In March, Miley's self-posted video of herself "twerking" went viral, featuring her doing... something akin to dancing in a unicorn onesie to the song "Wop." Later, after millions of hits on the video and subsequent creation of the #MCtwerkteam," Miley shared her expert opinion with Ryan Seacrest on twerking: ""You can't really explain (twerking)," Cyrus added. "It's something that comes naturally. It's a lot of booty action."
You know what, you can explain twerking. You could ask the members of the real twerk team, Lady Luscious and Mizz Twerksum, who began posting videos of themselves on YouTube in 2008 and went viral. But Cyrus seems to be ignoring all of that, gleefully calling herself ratchet and a big-booty ho without any thought about the implication.

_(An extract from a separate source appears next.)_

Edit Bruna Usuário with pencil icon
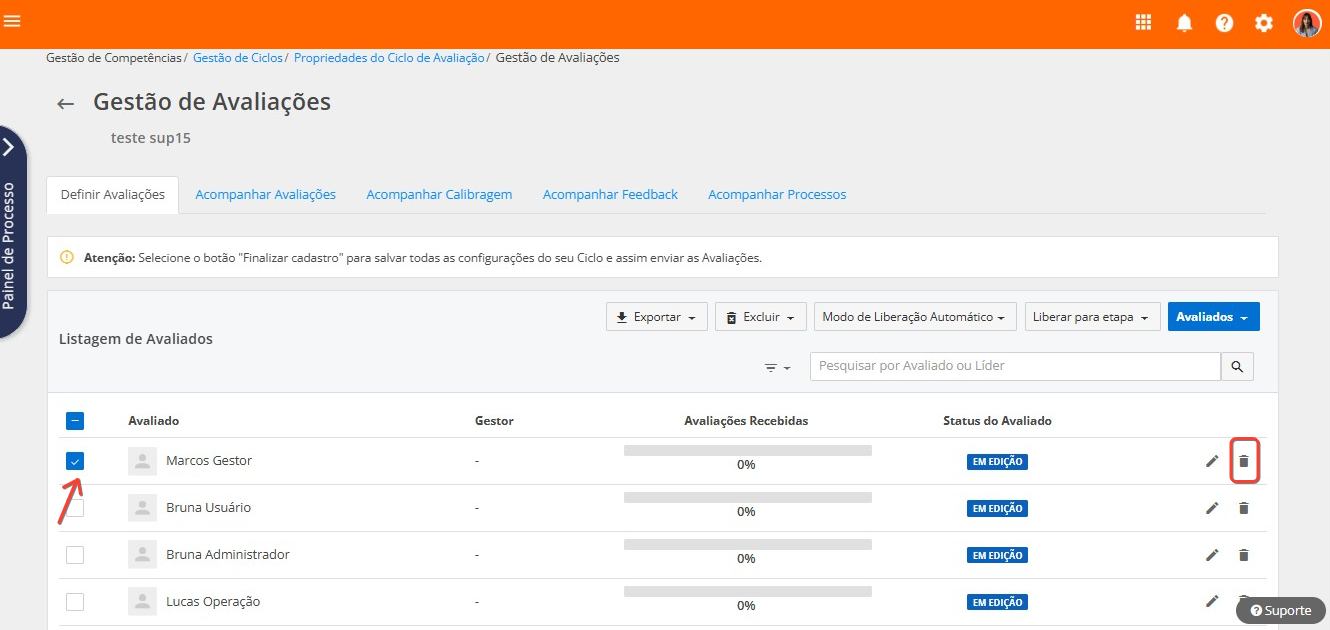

Twerking has gone the way of the Harlem Shake — just another "fun" element of POC culture that becomes appropriated with no regard for their complex histories that are ignored by white culture until white culture finds a way to integrate them into the mainstream, finding a way to bounce in and out of them at will when convenient and trendy. Sesali Bowen at Feministing wrote a beautiful response to the initial Miley twerk team mess, noting "I can’t stress enough that pop culture trends like twerking, 'aint nobody got time for that,' or even just using the word ratchet to define the wild things that happened at last night’s party are all rooted in someone’s lived experience. Sometimes it’s your lived experience, but if it’s not, please stop for a moment to consider your privilege and what role you may be playing in the appropriation of someone else’s exploitation." Preach.